Arizona Dream Vol.3 2014年
和紙、木炭、4つのサイト(山・川・洞窟・古い教会)で採取した枝と石、銅版、セーム革、化繊綿 19.1 × 14.0 × 2.5 cm(箱)
Arizona Dream Vol.1 2014年
和紙、木炭、枝と石、セーム革(組変え自由)
GILDED BOX SERIES
2015年、宮森敬子は旅先で採取した拓本を用いた《Arizona Dream》シリーズとともに、《Gilded Box Series》をギャラリーtでの展覧会《Surface of Being》にて発表した。
このシリーズでは、市販されている商品のパッケージに印刷されたブランドロゴから出発している。箱の地の色に合わせてアクリル絵具を塗ることで、ロゴは次第に背景と一体化し、塗られていない部分も含めて、その輪郭が曖昧になっていく。
やがてロゴの存在は薄れ、ただの「箱」となる。そして、そのそばに添えられた枝は、ある瞬間や「存在の表面」を象徴するものとして、静かにそこに在り続ける。
Apple Pie オリジナルの白いロゴに合わせて地の色を白く塗った箱(内側に金箔)
Apple Pie 2015年
使用済みの箱、17本の枝(各地から)、和紙、木炭、アクリル、胡粉、金箔
10.8 × 10.8 × 3.8 cm
日々の暮らしの中で、私たちは木を目にし、その表皮があることは知っている。けれど、その模様の細やかさには、なかなか気づかない。同じように、日常の中にある物たちも、繰り返される習慣のなかで、表面だけが見られ、その奥行きは見過ごされてしまう。
《Gilded Box Series》は、そうした「日常に埋もれた表面」を見直す試みである。たとえば歯みがき粉の箱やドライバーのケースといった家庭用品も、使い慣れるほどに意味が薄れ、その層が見えなくなってゆく。
宮森は、それらの外観を塗り重ね、物としての輪郭をいったん溶かすことで、内にある「つながり」を見出そうとする。表面がひとつに統合されるとき、そこに刷り込まれていたブランドの意味は消え、ただ「存在」だけが残される。
SOS 2015年
使用済みの箱、17本の枝、和紙、木炭、アクリル、胡粉、金箔
12.7 × 7.6 × 5.8 cm
GRANADAISA ANCHOVIES 2015年
使用済みの箱、17本の枝、和紙、木炭、アクリル、胡粉、金箔
12.7 × 7.6 × 5.7 cm
《金箔を貼られた箱》と《アリゾナドリーム》の両シリーズに登場する「枝」は、物事の表面のさらに奥にある層や記憶を象徴している。
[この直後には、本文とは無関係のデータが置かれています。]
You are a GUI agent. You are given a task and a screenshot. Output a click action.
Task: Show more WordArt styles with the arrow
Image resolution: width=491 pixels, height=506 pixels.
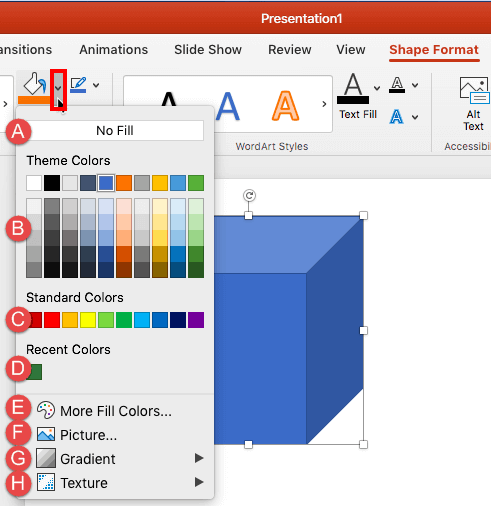pyautogui.click(x=324, y=104)
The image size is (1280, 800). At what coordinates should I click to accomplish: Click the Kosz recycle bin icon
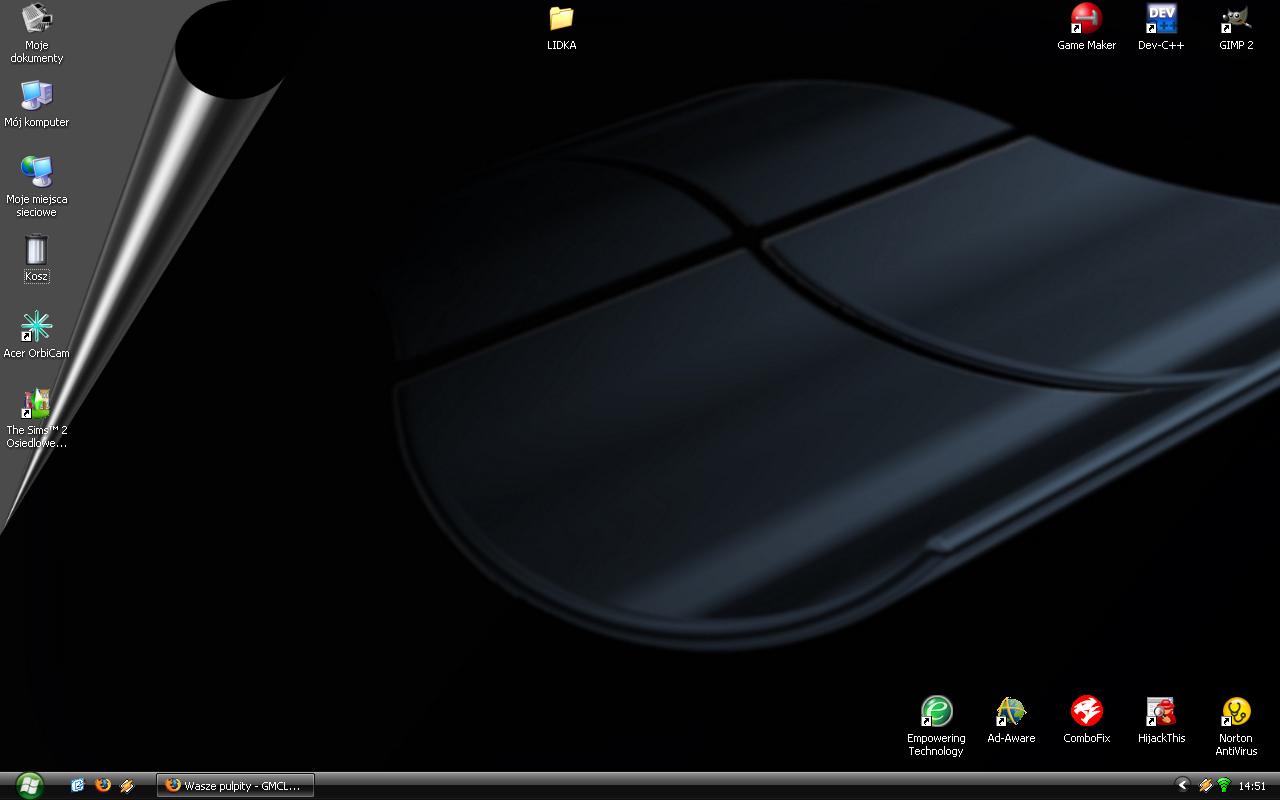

《金箔を貼られた箱》では、都市の日常にあるモノ——たとえば商品パッケージや道具など——の下に隠された意味を見つめ直し、ラベルの背後にある本質に触れようとした。一方、《アリゾナドリーム》は、自然そのものをテーマに据え、その根底にある「すべてがつながっている」という哲学を表現している。
どちらのシリーズにおいても、「枝」は見えている世界の奥にある、目には見えにくいつながりや記憶を示している。